Desirability measures how desirable a stake pool is to an ada holder seeking to delegate their stake. It is influenced by a number of factors – including a stake pool’s margin, fee, performance, the total reward available in the current epoch, and saturation percentage – and contributes to determining a stake pool’s ranking.
Stake pools are ranked mainly through a combination of their desirability and performance, in addition to other factors.
Shelley Daedalus features a list of all participating stake pools directly via the UI, while Yoroi shows the same information via their Seiza blockchain explorer. These pools are ranked and color-coded to help stakeholders make the best decision about where to delegate their stake.

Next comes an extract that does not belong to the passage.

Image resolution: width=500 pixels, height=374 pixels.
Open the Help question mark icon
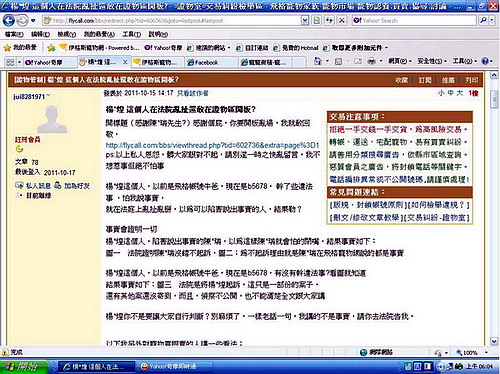[x=485, y=61]
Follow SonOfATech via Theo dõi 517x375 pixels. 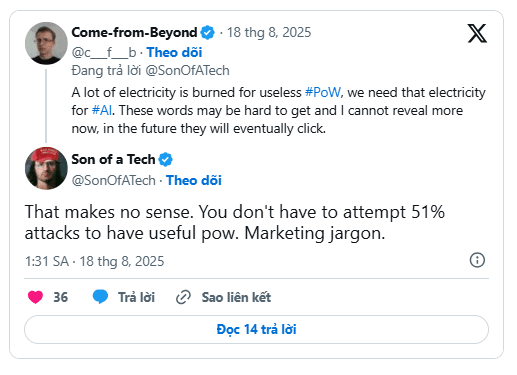[x=194, y=180]
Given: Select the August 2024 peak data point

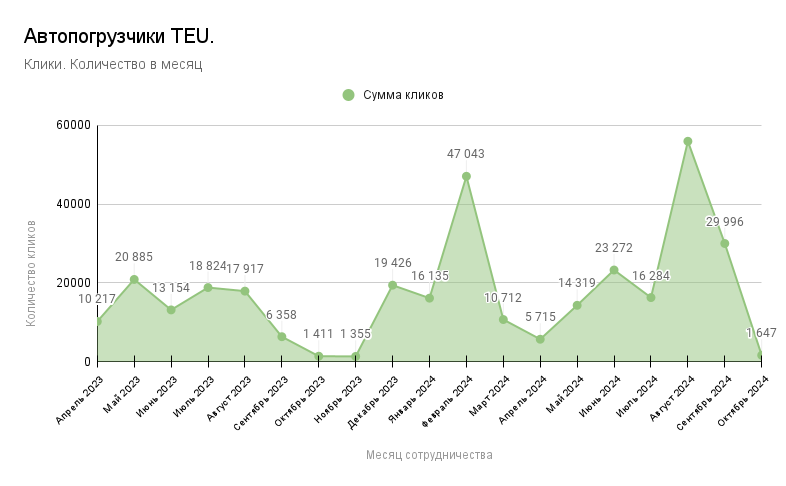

You can use the rewards calculator to get an idea of how much you will earn in rewards. It’s important to note that the calculator produces only reward estimates and shouldn’t be considered definitive or a guarantee of reward amounts. In the future, we will likely test different parameters that may affect reward margins. Amounts calculated are therefore subject to change, but represent a realistic and sensible level of return.
Yes. You can use Daedalus to restore an ada balance from a hardware wallet. However, we advise caution doing so. Entering your hardware wallet recovery phrase in Daedalus can expose your hardware wallet private keys to additional security risks. Recommendations to minimize security issues are available via Daedalus during the hardware wallet recovery process.
Yes. Rewards earned accrue with your original stake. When rewards are received, the balance of your reward account increases – and, consequently, the delegated stake is increased.
Ada held on the Cardano network represents a stake in the network, with the size of the stake proportional to the amount of ada held. The ability to delegate or pledge a stake is fundamental to how Cardano works.
There are two ways an ada holder can earn rewards: by delegating their stake to a stake pool run by someone else, or running their own stake pool. The amount of stake delegated to a given stake pool is the primary way the Ouroboros protocol chooses who should add the next block to the blockchain, and receive a monetary reward for doing so.
The more stake is delegated to a stake pool (up to a certain point), the more likely it is to make the next block – and the rewards are shared between everyone who delegated their stake to that stake pool.
Delegation is the process by which ada holders delegate the stake associated with their ada to a stake pool. It allows ada holders that do not have the skills or desire to run a node to participate in the network and be rewarded in proportion to the amount of stake delegated.
Incentives are used to ensure the longevity and health of the Cardano network and ecosystem. The incentive mechanism is underpinned by scientific research that combines mathematics, economic theory, and game theory.
A cryptocurrency wallet is a software program designed to store your public and private keys, send and receive digital currencies, monitor your balance, and interact with supported blockchains. Ada can be stored using a Daedalus or Yoroi wallet - the primary wallets of the Cardano ecosystem, developed, respectively, by IOHK and EMURGO - or other third-party wallets.
In addition to the variation of wallets available, there are also two types of wallets: a hot wallet and a cold wallet.
A hot wallet is connected to the internet and can be accessed at any time with the requisite keys. Examples of hot wallets include mobile and software wallets, and funds stored on exchanges.
A cold wallet is an offline wallet. It is not connected to the internet and is used for securing storing funds that do not have to be frequently accessed. Examples include hardware wallets - which is a secure hardware device that stores the wallet’s private keys - and paper wallets. Cardano is supported by both Trezor and Ledger hardware wallets.